◆ DIRECTIONS FOR THIS TASK
Pull out each line of the listing below that contains the string "Focus", and reproduce those lines as they appear.

:: SUPPLIED RECORDS

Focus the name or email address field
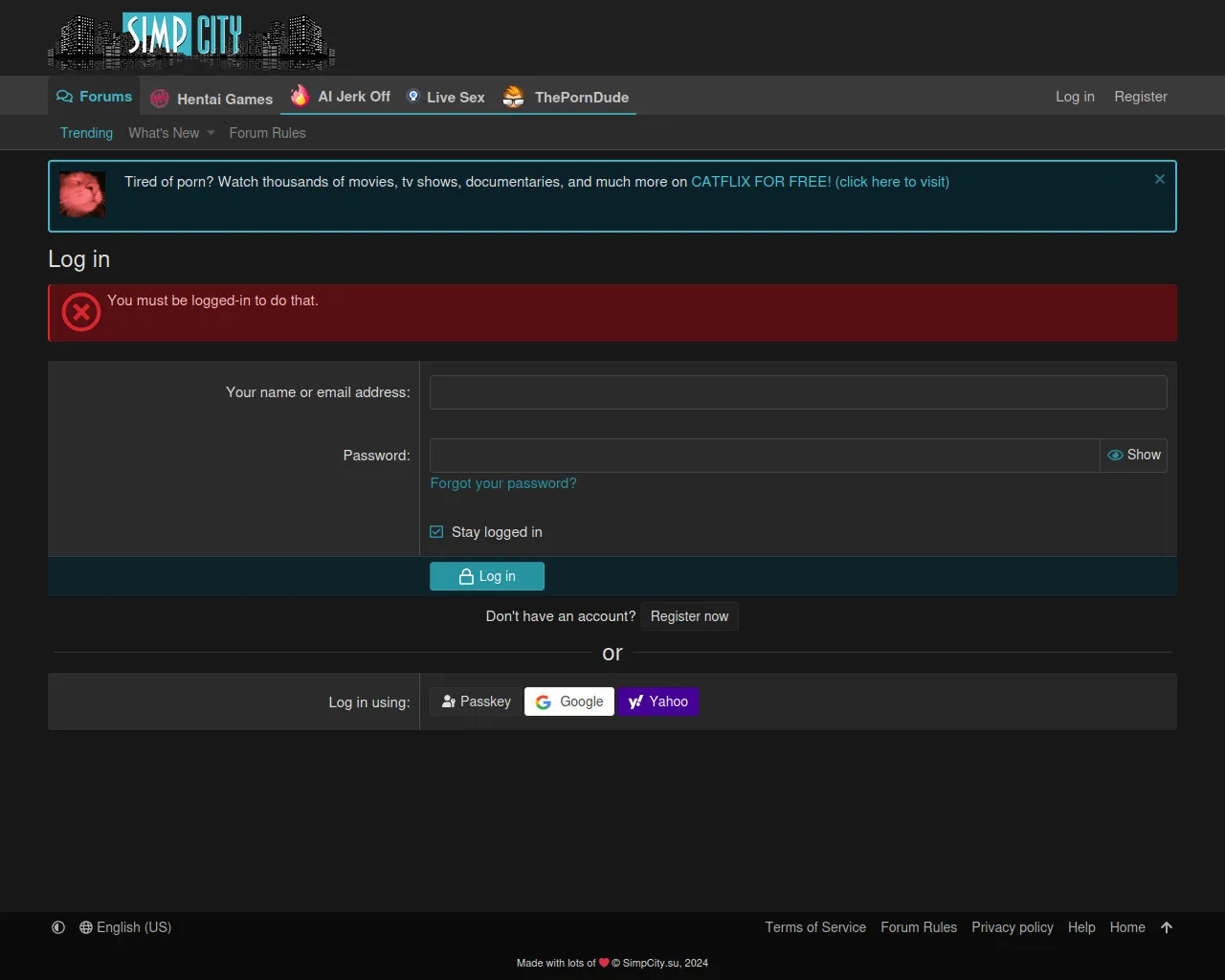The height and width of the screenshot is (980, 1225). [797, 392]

::::
:: SUPPLIED RECORDS

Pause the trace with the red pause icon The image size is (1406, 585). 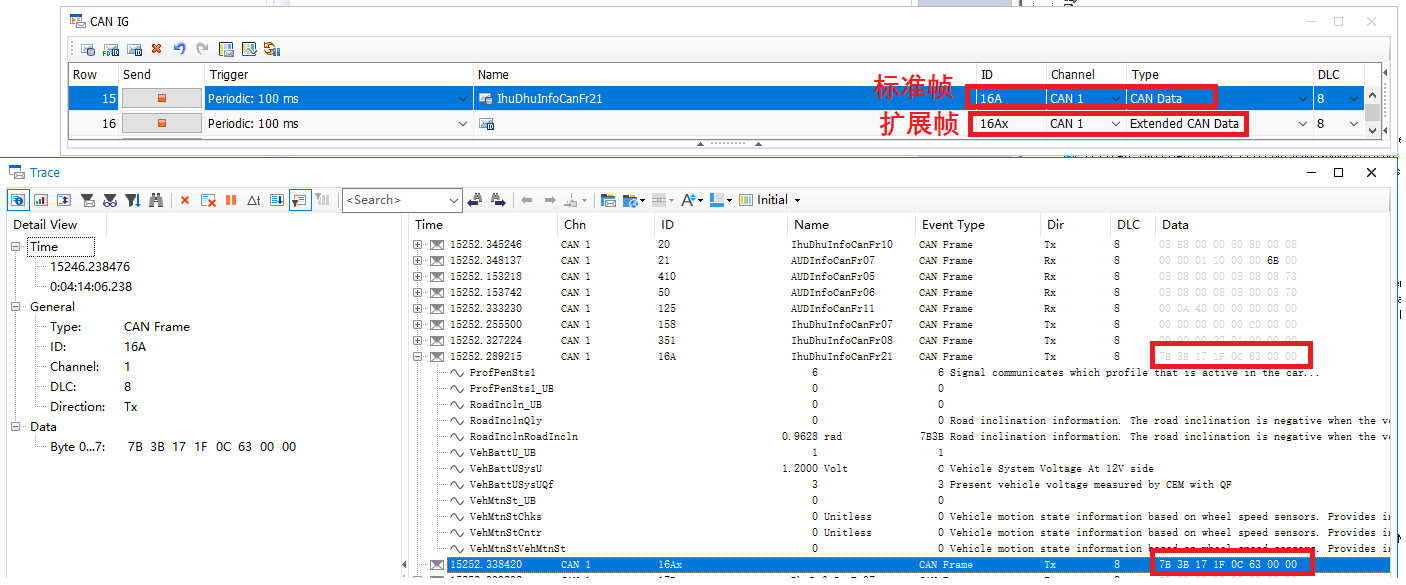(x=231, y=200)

::::
:: SUPPLIED RECORDS

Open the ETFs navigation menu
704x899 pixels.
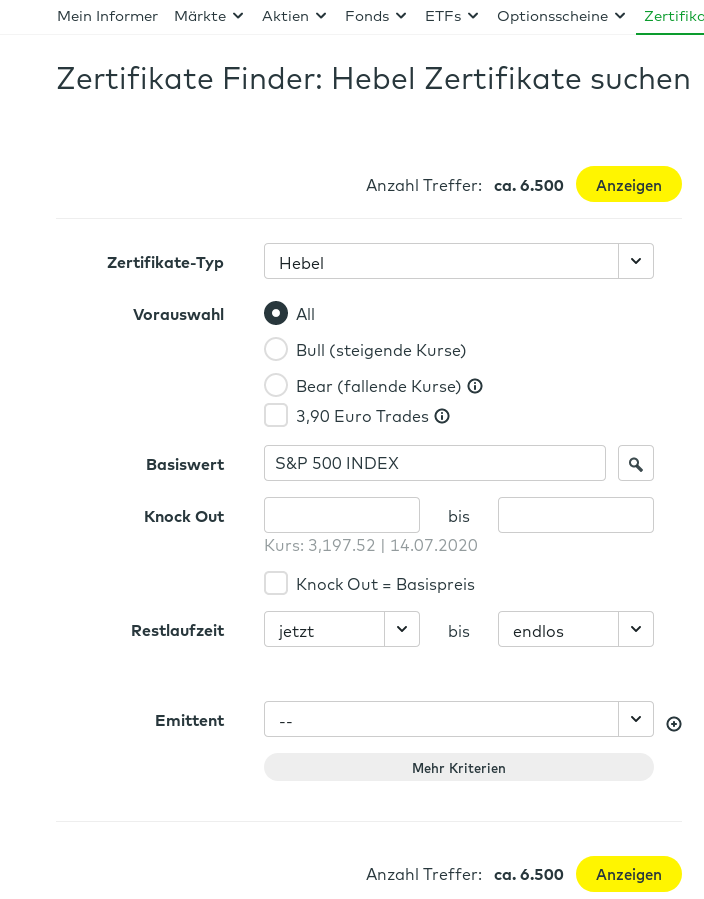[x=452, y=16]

::::

◆ RESPONSE TO THIS TASK
Focus the name or email address field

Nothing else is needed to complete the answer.